╭─ Document segment

Extending a deadline set for Friday, U.S. Secretary of Health and Human Services Kathleen Sebelius said states can wait until Dec. 14 to declare whether they’ll build their own insurance exchanges. States that opt out can join a partnership with the federal government or let the U.S. run the markets.
About 9 million Americans are expected to enroll in exchange plans in 2014, rising to 26 million by 2018, according to the Congressional Budget Office. Restrictions in the new markets are expected to crimp profits for insurers like UnitedHealth Group Inc. and WellPoint Inc., so a delay may help the industry, said Ana Gupte, a Sanford C. Bernstein & Co. analyst in New York. Ultimately, insurers would prefer state-run exchanges, she said.
UnitedHealth, the biggest U.S. health insurer, is based in Minnetonka, Minn., and WellPoint, the No. 2 plan, in Indianapolis.
“The industry would prefer the more decentralized approach,” Gupte said. “The more states that rely on the federal fall-back, the less easy it is for the industry to secure any changes through lobbying. They’re much better at lobbying at the state level.”
Exchange regulators will decide which health plans are allowed to sell in the new marketplaces, whether they have to meet standards for coverage already set by the 2010 Affordable Care Act and other issues likely to have a direct impact on profitability for companies, Gupte said. Some states that have gone ahead with their own systems, such as California, plan to negotiate premiums on behalf of consumers, while others will take a “more laissez-fair approach,” she said.
The marketplaces are required under the 2010 overhaul to help people who don’t get insurance from their employer comply with the law’s requirement that they have coverage. Exchanges must open for business by Oct. 1 next year. Thirteen states and the District of Columbia so far have said they will build their own exchanges.
Sebelius, in a letter Thursday to Republican Governors Robert McDonnell of Virginia and Bobby Jindal of Louisiana, said her department has “worked closely with governors from across the country to gather their input.”
Nonetheless, she said states would have an extra month to file a letter of intent. Even beyond that, states have until Feb. 15 to join a hybrid state-federal exchange and will have opportunities in future years to start their own markets, Sebelius said.
“States have and will continue to be partners in implementing the health care law, and we are committed to providing states with the flexibility, resources and time they need,” she wrote.
Republican governors have revolted against the law since President Barack Obama’s re-election, with McDonnell, Indiana's Mike Pence, Kansas’ Sam Brownback and Alabama’s Robert Bentley declaring their states wouldn’t create exchanges. Governors in Texas and South Carolina said Thursday they’ll opt out as well.
“It is clear that putting in place the new programs you championed will be an enormous strain on state governments and budgets, as well as the federal government,” Jindal and McDonnell, the chairman of the Republican Governors Association, said in a Nov. 14 letter to Obama requesting a delay in the notification deadline.

╰─

• _Task set_
(a) List every governor whom the article on health insurance exchanges names.
(b) Please reproduce word for word the part of the article on health insurance exchanges that begins with the words containing "Nonetheless, she said" and ends with "out as well.".
The records come from another source.

╭─ Dataset records

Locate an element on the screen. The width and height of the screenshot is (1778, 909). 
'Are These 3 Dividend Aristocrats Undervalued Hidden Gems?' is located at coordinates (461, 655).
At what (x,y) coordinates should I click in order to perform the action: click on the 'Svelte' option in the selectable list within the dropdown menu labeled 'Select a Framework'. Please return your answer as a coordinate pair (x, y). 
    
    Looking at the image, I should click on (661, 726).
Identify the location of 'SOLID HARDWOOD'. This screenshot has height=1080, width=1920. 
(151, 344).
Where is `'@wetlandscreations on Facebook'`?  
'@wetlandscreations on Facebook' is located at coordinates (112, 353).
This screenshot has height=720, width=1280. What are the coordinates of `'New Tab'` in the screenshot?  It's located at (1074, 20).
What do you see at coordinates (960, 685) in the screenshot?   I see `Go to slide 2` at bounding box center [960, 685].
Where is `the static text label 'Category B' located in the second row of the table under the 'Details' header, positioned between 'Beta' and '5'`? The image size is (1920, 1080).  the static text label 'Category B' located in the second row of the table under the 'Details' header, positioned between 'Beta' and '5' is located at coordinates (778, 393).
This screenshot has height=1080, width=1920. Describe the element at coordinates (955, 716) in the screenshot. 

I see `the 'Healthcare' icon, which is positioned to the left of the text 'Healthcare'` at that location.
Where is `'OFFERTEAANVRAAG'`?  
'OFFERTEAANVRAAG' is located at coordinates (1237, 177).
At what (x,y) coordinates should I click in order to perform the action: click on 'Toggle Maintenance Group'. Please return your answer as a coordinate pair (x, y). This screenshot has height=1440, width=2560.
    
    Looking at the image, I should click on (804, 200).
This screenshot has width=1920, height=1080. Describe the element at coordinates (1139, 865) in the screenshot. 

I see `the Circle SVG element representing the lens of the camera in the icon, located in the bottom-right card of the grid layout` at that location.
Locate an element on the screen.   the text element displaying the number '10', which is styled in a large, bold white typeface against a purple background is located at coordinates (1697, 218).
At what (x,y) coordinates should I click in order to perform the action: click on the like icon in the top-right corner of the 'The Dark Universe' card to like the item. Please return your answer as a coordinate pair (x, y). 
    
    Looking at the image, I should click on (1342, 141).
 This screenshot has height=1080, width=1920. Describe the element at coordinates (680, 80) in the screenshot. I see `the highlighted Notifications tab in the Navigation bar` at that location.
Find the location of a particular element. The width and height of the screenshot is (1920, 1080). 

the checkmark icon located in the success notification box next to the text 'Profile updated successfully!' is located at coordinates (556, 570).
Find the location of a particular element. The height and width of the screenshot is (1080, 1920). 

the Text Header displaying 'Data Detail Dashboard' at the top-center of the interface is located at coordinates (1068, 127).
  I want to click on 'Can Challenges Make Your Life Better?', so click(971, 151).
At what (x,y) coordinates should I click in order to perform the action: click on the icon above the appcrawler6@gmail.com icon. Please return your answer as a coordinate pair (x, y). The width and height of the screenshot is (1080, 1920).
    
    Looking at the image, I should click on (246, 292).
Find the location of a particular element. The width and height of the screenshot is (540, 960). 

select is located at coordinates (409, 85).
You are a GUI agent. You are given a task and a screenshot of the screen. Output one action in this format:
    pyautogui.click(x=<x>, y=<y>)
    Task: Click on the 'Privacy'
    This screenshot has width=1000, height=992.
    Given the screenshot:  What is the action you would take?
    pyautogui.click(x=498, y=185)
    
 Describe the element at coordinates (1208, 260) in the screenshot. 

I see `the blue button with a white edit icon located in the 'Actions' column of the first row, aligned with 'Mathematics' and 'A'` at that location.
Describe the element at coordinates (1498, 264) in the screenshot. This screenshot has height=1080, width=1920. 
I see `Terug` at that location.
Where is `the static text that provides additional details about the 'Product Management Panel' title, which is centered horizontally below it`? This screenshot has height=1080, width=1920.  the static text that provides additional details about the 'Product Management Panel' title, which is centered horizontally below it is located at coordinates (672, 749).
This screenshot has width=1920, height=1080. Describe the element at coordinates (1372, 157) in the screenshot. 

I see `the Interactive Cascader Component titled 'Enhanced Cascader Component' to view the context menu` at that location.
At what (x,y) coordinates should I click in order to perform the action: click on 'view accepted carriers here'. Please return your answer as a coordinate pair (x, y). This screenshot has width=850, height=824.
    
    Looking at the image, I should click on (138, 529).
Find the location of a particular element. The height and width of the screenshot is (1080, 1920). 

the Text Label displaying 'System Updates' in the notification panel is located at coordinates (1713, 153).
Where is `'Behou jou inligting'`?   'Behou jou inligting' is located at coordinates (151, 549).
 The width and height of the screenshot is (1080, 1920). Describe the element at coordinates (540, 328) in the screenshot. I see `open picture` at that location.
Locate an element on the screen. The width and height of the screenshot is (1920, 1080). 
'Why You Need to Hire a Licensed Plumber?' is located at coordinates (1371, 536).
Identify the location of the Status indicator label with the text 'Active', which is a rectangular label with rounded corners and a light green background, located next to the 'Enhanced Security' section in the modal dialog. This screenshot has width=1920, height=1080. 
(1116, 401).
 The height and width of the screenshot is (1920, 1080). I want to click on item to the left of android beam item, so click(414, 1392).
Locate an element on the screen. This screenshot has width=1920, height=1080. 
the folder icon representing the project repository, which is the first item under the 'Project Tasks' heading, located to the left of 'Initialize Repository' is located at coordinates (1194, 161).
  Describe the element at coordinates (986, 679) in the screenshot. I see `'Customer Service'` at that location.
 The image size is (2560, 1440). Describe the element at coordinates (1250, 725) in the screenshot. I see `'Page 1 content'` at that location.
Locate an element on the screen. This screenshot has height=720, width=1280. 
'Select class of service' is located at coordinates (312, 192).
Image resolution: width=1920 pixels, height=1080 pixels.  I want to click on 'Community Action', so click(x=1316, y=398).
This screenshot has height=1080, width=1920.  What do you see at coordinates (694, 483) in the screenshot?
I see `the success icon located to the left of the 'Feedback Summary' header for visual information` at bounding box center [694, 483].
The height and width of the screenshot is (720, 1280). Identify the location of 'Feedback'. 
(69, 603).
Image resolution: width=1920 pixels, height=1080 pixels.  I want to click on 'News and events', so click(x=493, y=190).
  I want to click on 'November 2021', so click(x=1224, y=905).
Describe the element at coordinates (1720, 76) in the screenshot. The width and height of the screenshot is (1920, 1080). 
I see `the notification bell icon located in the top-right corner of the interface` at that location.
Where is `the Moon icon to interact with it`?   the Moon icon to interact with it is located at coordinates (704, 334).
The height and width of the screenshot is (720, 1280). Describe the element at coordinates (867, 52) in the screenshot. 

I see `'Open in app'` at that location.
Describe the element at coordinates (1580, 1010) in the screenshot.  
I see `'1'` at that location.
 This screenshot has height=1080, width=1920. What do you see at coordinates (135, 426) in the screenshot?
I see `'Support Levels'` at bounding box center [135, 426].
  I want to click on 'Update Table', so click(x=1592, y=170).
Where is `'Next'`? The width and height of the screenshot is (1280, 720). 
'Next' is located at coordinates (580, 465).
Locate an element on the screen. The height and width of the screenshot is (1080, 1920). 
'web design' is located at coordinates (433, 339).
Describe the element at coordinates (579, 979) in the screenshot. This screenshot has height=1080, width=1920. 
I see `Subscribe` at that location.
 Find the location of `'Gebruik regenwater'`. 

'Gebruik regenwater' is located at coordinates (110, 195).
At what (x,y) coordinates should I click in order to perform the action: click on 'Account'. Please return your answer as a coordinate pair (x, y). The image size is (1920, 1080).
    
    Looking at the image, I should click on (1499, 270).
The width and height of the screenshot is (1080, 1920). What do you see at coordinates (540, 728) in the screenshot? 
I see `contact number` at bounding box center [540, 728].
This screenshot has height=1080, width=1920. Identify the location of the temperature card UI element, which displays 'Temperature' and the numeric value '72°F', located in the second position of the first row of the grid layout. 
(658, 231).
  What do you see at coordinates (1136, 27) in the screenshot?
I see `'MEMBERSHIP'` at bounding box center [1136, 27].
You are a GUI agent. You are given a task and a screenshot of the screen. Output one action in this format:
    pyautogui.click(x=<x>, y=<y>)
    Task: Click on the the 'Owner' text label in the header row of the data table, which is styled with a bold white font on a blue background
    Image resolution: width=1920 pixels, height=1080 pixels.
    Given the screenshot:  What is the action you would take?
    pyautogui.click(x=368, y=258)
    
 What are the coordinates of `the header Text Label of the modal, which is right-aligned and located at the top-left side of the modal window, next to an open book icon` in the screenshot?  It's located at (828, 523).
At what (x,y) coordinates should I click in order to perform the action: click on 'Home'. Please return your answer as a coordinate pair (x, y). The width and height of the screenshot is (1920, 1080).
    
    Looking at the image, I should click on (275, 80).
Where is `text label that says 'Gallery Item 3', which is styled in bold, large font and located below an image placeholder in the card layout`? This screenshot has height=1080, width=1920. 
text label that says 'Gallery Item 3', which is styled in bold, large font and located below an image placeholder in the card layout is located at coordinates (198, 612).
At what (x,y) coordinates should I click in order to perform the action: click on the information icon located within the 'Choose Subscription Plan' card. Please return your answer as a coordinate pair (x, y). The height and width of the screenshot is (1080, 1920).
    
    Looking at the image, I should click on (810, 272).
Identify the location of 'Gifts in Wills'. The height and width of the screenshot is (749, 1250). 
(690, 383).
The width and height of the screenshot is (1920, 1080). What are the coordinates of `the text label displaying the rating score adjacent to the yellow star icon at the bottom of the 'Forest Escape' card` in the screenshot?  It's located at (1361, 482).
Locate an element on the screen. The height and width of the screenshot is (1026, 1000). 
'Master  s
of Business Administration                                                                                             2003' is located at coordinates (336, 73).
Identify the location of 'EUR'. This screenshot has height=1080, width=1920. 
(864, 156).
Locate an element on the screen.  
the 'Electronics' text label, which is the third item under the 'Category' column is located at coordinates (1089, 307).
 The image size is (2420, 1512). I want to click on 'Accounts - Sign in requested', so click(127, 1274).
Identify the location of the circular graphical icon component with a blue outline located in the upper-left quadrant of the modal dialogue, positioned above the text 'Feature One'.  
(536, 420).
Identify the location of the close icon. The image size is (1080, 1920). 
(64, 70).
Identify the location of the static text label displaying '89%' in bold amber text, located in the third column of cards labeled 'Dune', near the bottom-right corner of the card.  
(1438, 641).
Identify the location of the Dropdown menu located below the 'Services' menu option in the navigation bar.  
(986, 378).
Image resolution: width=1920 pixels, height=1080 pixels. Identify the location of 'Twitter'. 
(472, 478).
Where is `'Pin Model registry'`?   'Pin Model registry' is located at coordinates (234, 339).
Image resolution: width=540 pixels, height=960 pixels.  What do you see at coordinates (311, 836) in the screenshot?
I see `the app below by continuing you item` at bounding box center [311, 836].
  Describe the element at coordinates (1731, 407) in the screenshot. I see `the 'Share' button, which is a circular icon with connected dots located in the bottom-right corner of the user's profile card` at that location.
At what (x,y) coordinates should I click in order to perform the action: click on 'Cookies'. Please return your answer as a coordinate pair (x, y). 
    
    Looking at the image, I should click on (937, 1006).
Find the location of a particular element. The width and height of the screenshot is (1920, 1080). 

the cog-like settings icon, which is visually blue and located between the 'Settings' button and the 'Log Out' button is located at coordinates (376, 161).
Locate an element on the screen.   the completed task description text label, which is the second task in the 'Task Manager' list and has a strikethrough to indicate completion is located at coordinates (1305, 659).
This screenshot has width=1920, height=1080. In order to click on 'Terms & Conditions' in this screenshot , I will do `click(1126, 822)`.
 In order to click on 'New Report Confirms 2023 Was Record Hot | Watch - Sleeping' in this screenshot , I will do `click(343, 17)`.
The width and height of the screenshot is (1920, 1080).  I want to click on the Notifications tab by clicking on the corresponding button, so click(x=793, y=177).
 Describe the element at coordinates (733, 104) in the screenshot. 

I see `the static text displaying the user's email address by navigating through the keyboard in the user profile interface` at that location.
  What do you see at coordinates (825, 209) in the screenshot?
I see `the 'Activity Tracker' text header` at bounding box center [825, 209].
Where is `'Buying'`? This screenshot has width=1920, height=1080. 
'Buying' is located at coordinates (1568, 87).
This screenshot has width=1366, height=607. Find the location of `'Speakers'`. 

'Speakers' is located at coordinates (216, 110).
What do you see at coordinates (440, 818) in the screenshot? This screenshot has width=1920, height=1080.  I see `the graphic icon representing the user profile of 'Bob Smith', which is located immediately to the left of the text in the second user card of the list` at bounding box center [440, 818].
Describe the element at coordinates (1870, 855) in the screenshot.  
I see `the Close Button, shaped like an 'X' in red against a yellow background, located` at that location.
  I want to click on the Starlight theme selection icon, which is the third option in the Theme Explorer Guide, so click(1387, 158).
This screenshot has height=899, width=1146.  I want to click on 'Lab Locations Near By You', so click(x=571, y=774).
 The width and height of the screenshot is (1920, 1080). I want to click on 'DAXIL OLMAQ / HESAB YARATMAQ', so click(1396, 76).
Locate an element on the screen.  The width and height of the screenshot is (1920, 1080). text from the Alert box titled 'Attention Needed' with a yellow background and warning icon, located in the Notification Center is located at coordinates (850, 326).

╰─

• _Solutions to the tasks_
(a) Robert McDonnell, Bobby Jindal, Mike Pence, Sam Brownback, Robert Bentley

(b)
Nonetheless, she said states would have an extra month to file a letter of intent. Even beyond that, states have until Feb. 15 to join a hybrid state-federal exchange and will have opportunities in future years to start their own markets, Sebelius said.
“States have and will continue to be partners in implementing the health care law, and we are committed to providing states with the flexibility, resources and time they need,” she wrote.
Republican governors have revolted against the law since President Barack Obama’s re-election, with McDonnell, Indiana's Mike Pence, Kansas’ Sam Brownback and Alabama’s Robert Bentley declaring their states wouldn’t create exchanges. Governors in Texas and South Carolina said Thursday they’ll opt out as well.